The UK Supreme Court reformulates the “Honest Comment” Defence

09-Dec-2010  |  Litigation & Dispute Resolution, Technology, Media & Telecoms


Last week, the UK Supreme Court delivered a media friendly ruling, reinstating a fair comment defence in the case of Spiller and another v Joseph and others [2010] UKSC 53. The Court reformulated the factors that a defendant must demonstrate when pleading fair comment (or honest comment, as it has now been renamed). While the comment must explicitly or implicitly indicate, at least in general terms, the facts on which the comment is being made, the reader does not have to be put a position to judge for himself how far the comment was well founded.

The Supreme Court was asked to decide (1) whether the defendants could rely in support of their plea of fair comment on matters to which they made no reference in their comment? (2) whether the matters to which the defendants did refer in their comment were capable of sustaining a defence of fair comment? In this case, the facts on which the defendants relied in support of their plea of fair comment included a fact to which they made no reference in the publication complained of.
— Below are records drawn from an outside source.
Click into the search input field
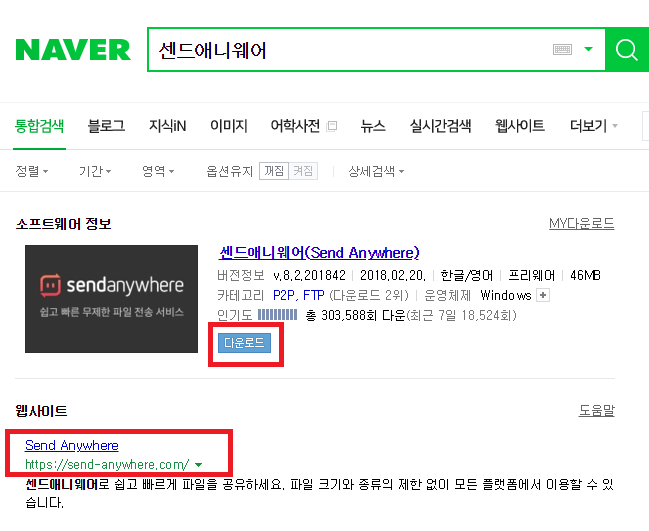Screen dimensions: 649x531 [x=348, y=50]
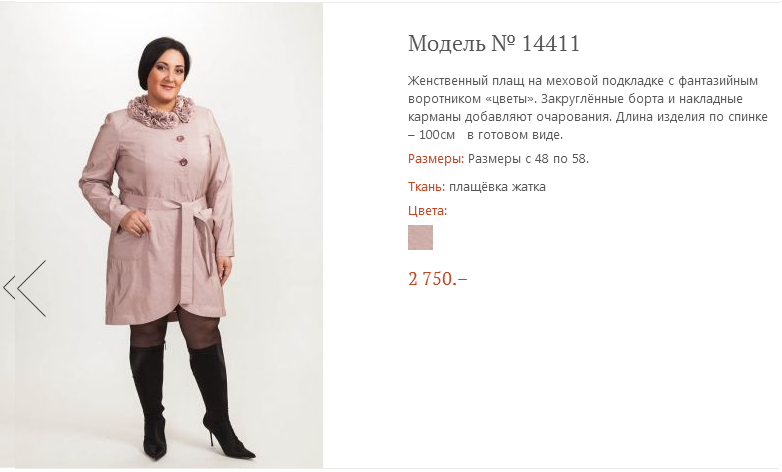The width and height of the screenshot is (782, 472).
Task: Click the price 2 750.–
Action: [437, 278]
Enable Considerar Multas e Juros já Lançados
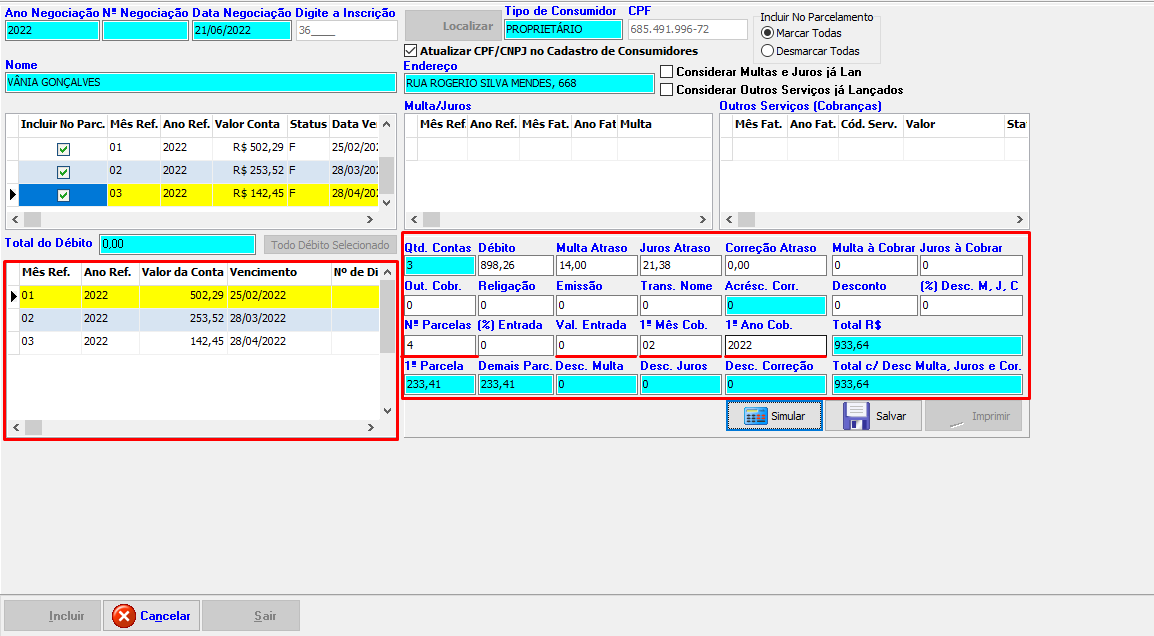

Traditionally, the defence of fair comment requires the defendant to demonstrate the following (Tse Wai Chun Paul v Albert Cheng [2001] EMLR 777):

  • The comment must be on a matter of public interest.
  • The comment must be recognisable as comment, as distinct from an imputation of fact.
  • The comment must be based on facts which are true or protected by privilege.
  • The comment must explicitly or implicitly indicate, at least in general terms, what are the facts on which the comment is being made. The reader or hearer should be in a position to judge for himself how far the comment was well founded. The comment must be one which could have been made by an honest person, however prejudiced he might be, and however exaggerated or obstinate his views.